ABSTRACT

The number of inhabitants of the Russian North exceeds 12 million. Food-borne zoonotic helminthiases – Opisthorchis felineus infection, trichinellosis, Diphyllobothrium dendriticum, D. luxi (D. klebanovskii ) infections, endemic D. latum infection, northern isolate of Taenia saginatus infection, and echinococcoses are the most widespread parasitic infections of the Russian North. One and a half million of human cases of opisthorchiasis exist in Russia. No direct correlation has been found between the intensity of egg output and the severity of infection. Acute opisthorchiasis (unknown till the 1960s of the past century) has been registered among non-immune newcomers to the endemic foci. The ‘selective-radical’ therapy with praziquantel in endemic foci of infection begun in the middle of the 1980s gave optimistic results. Outbreaks of trichinellosis in newcomers to Arctic and Subarctic regions have been registered in the late 1950s.
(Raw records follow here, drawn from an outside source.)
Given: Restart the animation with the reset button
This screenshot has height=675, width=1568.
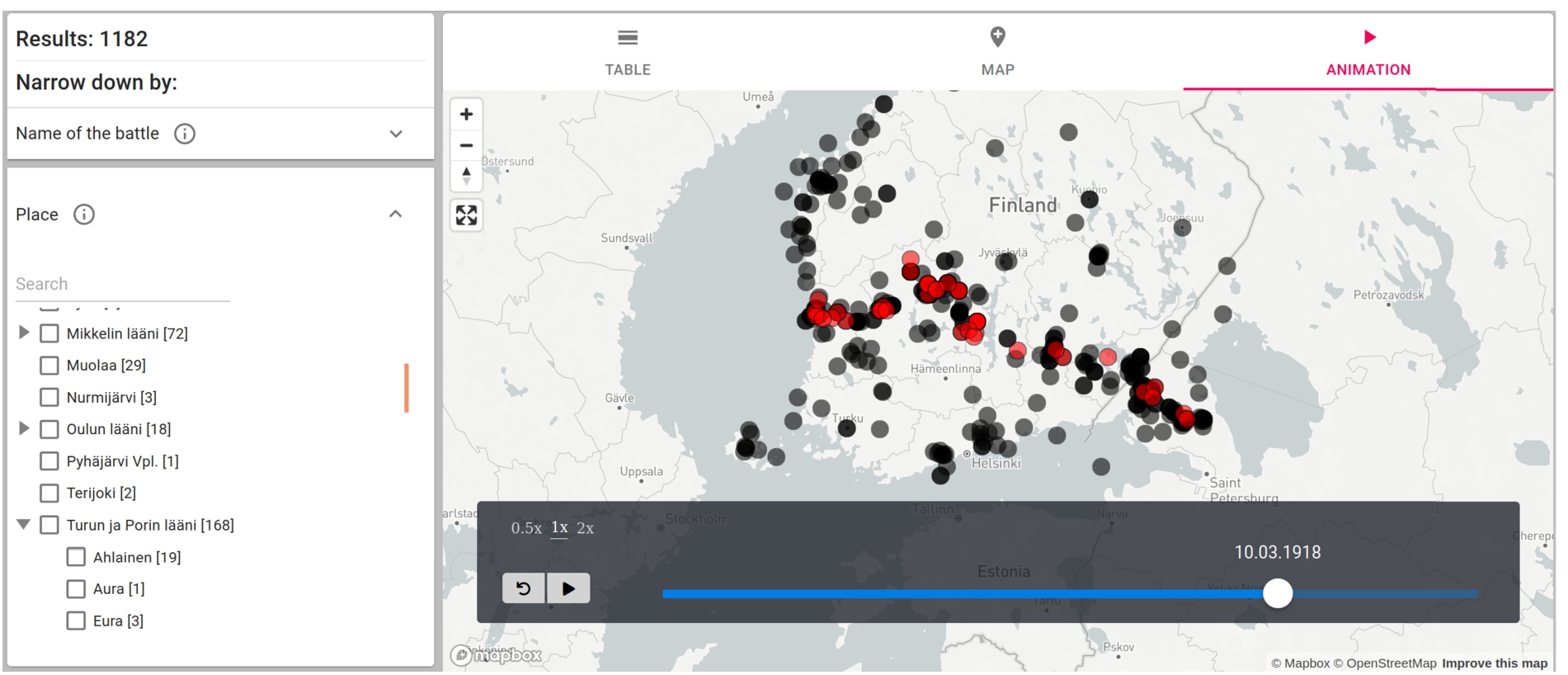Looking at the screenshot, I should [x=523, y=588].
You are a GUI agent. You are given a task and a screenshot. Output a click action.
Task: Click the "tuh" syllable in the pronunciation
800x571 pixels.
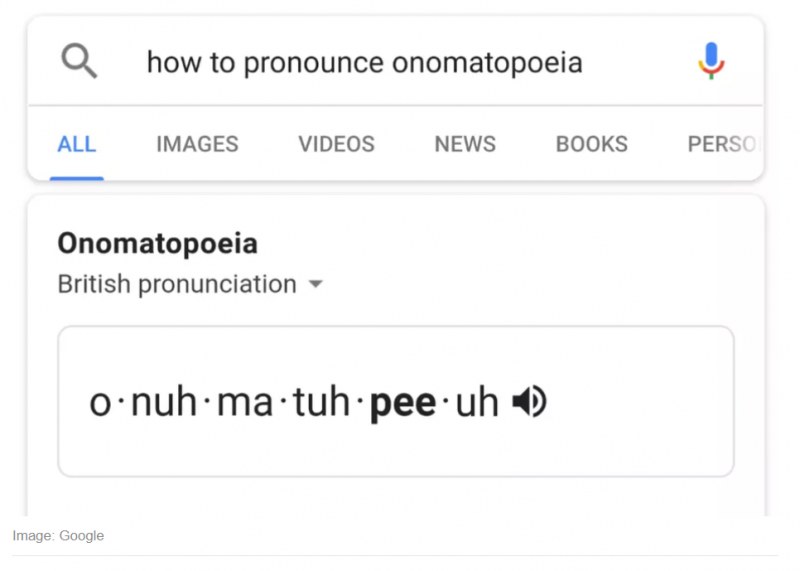coord(321,403)
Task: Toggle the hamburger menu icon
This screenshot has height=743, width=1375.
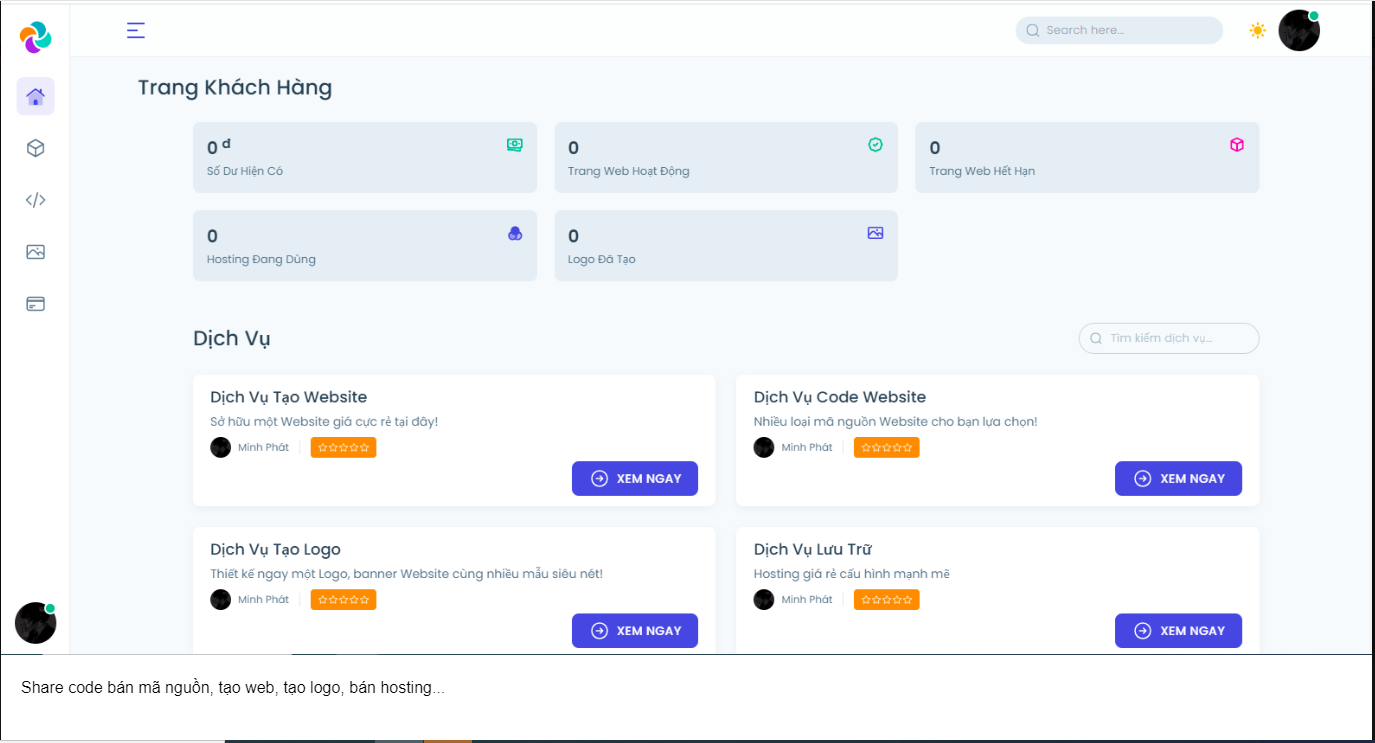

Thalarctos maritimus and Ursus arctos meat accounted for these outbreaks. In 1976-1977, 47.6% of trichinellosis cases registered in Russia were from the North, only 5.5% were registered in 1996 and 22% in 2000. Echinococcus granulosus and E. multilocularis infections have been registered in the Russian North from the early 1930s with 58.1-64.2% predominance of the latter. Foci of E. multilocularis infection are developing in Kamchatka recently. Diphyllobothrium dendriticum accounts for five-sixths of human cases in mixed D. latum and D. dendriticum foci in the North. The mean prevalence of enterobiasis in children in 1995-1996 was 25.7%. Cases of ascariasis and giardiasis are registered. Malaria that in the 1920s of the past century was registered up to Arkhangelsk is now absent, but imported cases are registered regularly.